Adrian Mallory: "I sit on the computer all day"

Thrasher Magazine, July, 2004 by Rhino

Let's get some vital stats out of the way. How old are you and where are you from?

I'm 17 and I'm from Ocean Beach, California.

And you're a Pig man?

Yeah, Pig wood, Pig wheels and 88 shoes.

Tell me a little hit about the Ocean Beach skatepark. Did you skate before they built it?

No, I didn't.

Describe the park to someone who's never been there.

It's not smooth.

Why's it so rough?

They mixed up the concrete wrong and it just sucks now.

Has riding such a slow, rough skatepark given you an advantage on normal terrain?

Yeah, I guess, since I go there every day.

Do you feel like you're flying at a normal skatepark?

Yeah, pretty much. It feels a lot better.

Who's the baddest dude at the OB skatepark?

What do you mean by that?

Who's the ripper? Who's the guy everybody can't stop talking about because he rips the place so hard?

I used to idolize Peter Hewitt when I'd go there, when I was little. When it first opened, Pete would come in there and have the smoothest style and do the biggest airs.

Sounds like he's the baddest dude.

Yeah.

Growing up in OB, I'm surprised you didn't become an extreme longboarder.

Oh yeah. Grow out my dreads.

What's your opinion on extreme longboarding?

I don't get it. If you're gonna skate like a normal skater, why not do it on a short board?

What about soul skating?

I don't know anything about that.

Has shit ever hit the fan over at that park?

Not really.

Have you ever seen a drug deal go down there?

Have I ever not seen a drug deal go down there?

Do you ever meet chicks down on the strand when you're begging for spare change?

No. Never.

Did you have to jump off a barn to get on Natural Koncepts?

No, I did not. That sounds fun, though. I would have.

What made you decide Natural Koncepts wasn't for you?

Well, Pig was in San Diego so that helps a lot. They were nice when 1 quit. They understood completely.

Yeah, they're nice guys. I know in the last year you've grown your hair out and sort of have a heavy metal look going. Are you sick of people asking you if you're Tony Trujillo?

I really don't get it that much.

There are worse people to be compared to.

Yeah. I really like the way he skates. He's got a great Style.

Did you skate tranny before street?

Yeah. I had a mini-ramp in my backyard.

Can you do McTwists?

No. Not even.

Handplants?

You saw my attempt at handplants on the King of the Road trip!

Speaking of KOTR, did you ever catch any shit from your lady over the hijinx in Louisville?
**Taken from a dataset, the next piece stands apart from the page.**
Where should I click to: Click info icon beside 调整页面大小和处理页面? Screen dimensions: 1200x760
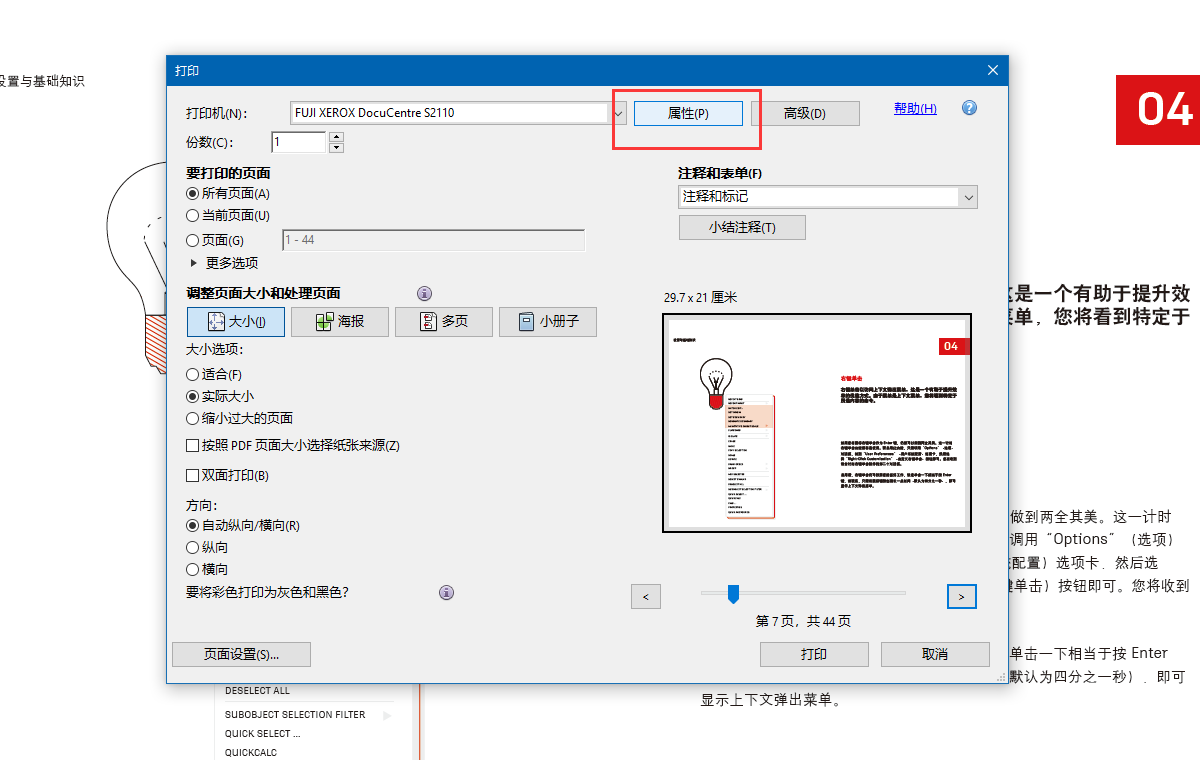pos(424,293)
Nah. She got mad for a little, but she got over it.

I hear you're a computer nard.

Yeah, I sit on the computer all day.

You're not doing any of that shit like in War Games are you?

Nah, I don't play games. I'm trying to learn Photoshop but it's hard as shit.

So you're a gnarly slash dog who likes to compute in his spare time?

Yeah, I guess. I make a lot of stencils in Photoshop and then cut them out.

Are you a real hesh or just a fashion hesh?

I don't know.

OK. I'll give you a test. Do you ever ride your BMX bike with no seat to the 7-11?

If I had a dirt bike, and I had to go to 7-11, for sure.

Do you have a comb or a brush in your back pocket right now?

No.

Is all your music in cassette form?

No.

Well, I'm afraid you're not a real hessian.

Well, I'm no Navarrette!

Do you cut your own hair?

No.

When was the last time you cut it?

About six months ago.

Are you ever gonna cut it?

Yeah, not short, but I'll cut it.

That's the wrong answer. You're supposed to say, "I ain't never gonna cut my hair!"

OK. I ain't never gonna cut my hair, damnit!

Are bandannas in the future for skating with long hair for you?

Never! How dare you ask such an insulting question.

While we're on the topic of bandannas, I heard a rumor Jamie Thomas called you to ride for Fallen shoes; what happened with that?

I ride for 88, duh!

Have you ever had to fight for rock 'n' roll?

No. I usually just have my headphones on so I don't have to worry about it.

Who's your top three?

Bands? Slayer, Maiden, and I've been listening to chick bands lately.

Chick bands? Like Tori Amos?

Nah. Bands with chicks in 'em. Like Sahara Hotnights.

OK ... A little dancey, a little new?

Yeah.

You go to fake school?

Yeah, I'm starting fake school.

Why?

So I won't have to deal with people.